Use the Experience of Others for a Jump Start
It’s often valuable to study not just your own past success, but the successes of other people. This is something successful people do. They don’t just study one person’s experience and say, “Well, whatever mistakes they made, I won’t make, whatever things they did right, I’ll do.” Instead, they study perhaps 50 histories of successful people. They look at all of the mistakes that those successful people made and then they come up with a pattern. They use this pattern when they are getting ready to make a decision. Now you can think, “OK, I’ve read that so-and-so did that in 1973 that didn’t work, and someone else did it in 1979 and it did work, so what was the difference?” “If I do this in my own business, what are the odds that it will work, what are the odds that it might not work?” That’s when you look at the experiences of other people…
… when your own experience bucket is light, you can fill your experience bucket with other people’s experiences.
Feeling Confident with Your Own Decisions
I remember when Peyton Manning had just come to the Denver Broncos and they played something like 3 or 4 games. Somebody asked him a question about a particular game and his response is something that made an impact on me and I continue to think about his response from time to time, especially when I’m in difficult situations. He made a comment something like this, “Well, as we make mistakes together as a team, and as we perform different plays in different difficult situations, we have those experiences in our memory. In the future, when we encounter a new situation and we don’t know what to do, as a team, we can rely back on our successes and failures in similar situations. As a team, we’ll be able to do better going forward.” He was much more succinct than that, but that’s the concept.

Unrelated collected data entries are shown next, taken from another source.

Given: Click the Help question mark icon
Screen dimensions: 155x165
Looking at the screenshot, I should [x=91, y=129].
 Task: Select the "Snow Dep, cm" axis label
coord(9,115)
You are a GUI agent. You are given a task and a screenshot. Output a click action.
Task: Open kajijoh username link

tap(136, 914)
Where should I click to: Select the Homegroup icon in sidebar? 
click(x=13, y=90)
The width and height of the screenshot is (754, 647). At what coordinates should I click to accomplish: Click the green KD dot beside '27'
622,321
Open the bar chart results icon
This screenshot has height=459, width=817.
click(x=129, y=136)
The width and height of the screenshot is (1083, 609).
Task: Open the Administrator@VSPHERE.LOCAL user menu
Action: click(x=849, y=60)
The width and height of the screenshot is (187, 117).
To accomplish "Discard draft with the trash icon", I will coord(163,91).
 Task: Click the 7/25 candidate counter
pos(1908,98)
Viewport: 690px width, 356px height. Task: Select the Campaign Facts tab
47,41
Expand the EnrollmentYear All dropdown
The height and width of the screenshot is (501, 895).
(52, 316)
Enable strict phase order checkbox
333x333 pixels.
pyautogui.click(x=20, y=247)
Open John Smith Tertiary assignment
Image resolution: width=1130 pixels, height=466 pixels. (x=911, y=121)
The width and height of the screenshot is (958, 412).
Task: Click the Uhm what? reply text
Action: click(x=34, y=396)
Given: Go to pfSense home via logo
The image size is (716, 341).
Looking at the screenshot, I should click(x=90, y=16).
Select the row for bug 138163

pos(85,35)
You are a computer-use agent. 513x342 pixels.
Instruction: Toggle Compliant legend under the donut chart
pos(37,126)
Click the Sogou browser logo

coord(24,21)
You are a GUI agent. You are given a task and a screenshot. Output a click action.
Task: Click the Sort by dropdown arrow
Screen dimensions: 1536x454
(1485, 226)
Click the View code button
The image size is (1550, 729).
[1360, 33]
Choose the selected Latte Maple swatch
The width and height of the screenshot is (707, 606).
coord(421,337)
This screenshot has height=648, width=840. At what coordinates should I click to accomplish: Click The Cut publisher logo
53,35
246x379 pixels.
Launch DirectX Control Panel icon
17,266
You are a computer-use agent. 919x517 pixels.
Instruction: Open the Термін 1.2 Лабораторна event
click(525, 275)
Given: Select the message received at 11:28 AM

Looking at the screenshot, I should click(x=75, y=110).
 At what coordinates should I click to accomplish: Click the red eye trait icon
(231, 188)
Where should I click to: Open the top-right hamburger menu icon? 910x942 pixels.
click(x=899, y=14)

I use that when I’m considering risk taking and doing decision making – I’m able to look back on my successes and failures and I’m also able to look at other peoples successes and failures.
Okay, back to you: there are two key factors here: one is experience and the other is failure. As you get more experience and as you have more failures, you’re able to evaluate the next step with more precision. Again, you may be thinking, “I have no experience, and I’ve never failed, so what can I do?”
You have a blank slate, so that means that whatever you do next might fail or succeed but you have absolutely no idea what the odds are. Some people might freeze and do nothing because of that. The problem is, if you have no experience and you freeze and do nothing, you will always have no experience!
What if you look at it differently and say: “Being able to make good decisions in the future is impacted by the amount of experience that I have, and the more failures that I have. So therefore, in order to rely on my own experience bucket, I need a few experiences, and I need a few failures.”
And, if that’s the case, the question might be asked, “Does it matter if you fail?” “Does it matter if you try something for one month, or one day, and it fails?” “Does it even matter if it succeeds?” My opinion is that the only way in which it matters is that it adds to your experience bucket.
That means that if you make a decision today, and you’ve never made a decision before, it doesn’t make any difference whether you’re right or wrong. You’re just adding to your experience bucket. Tomorrow you make another decision – and again it doesn’t matter if you’re right or wrong, you add to your experience bucket.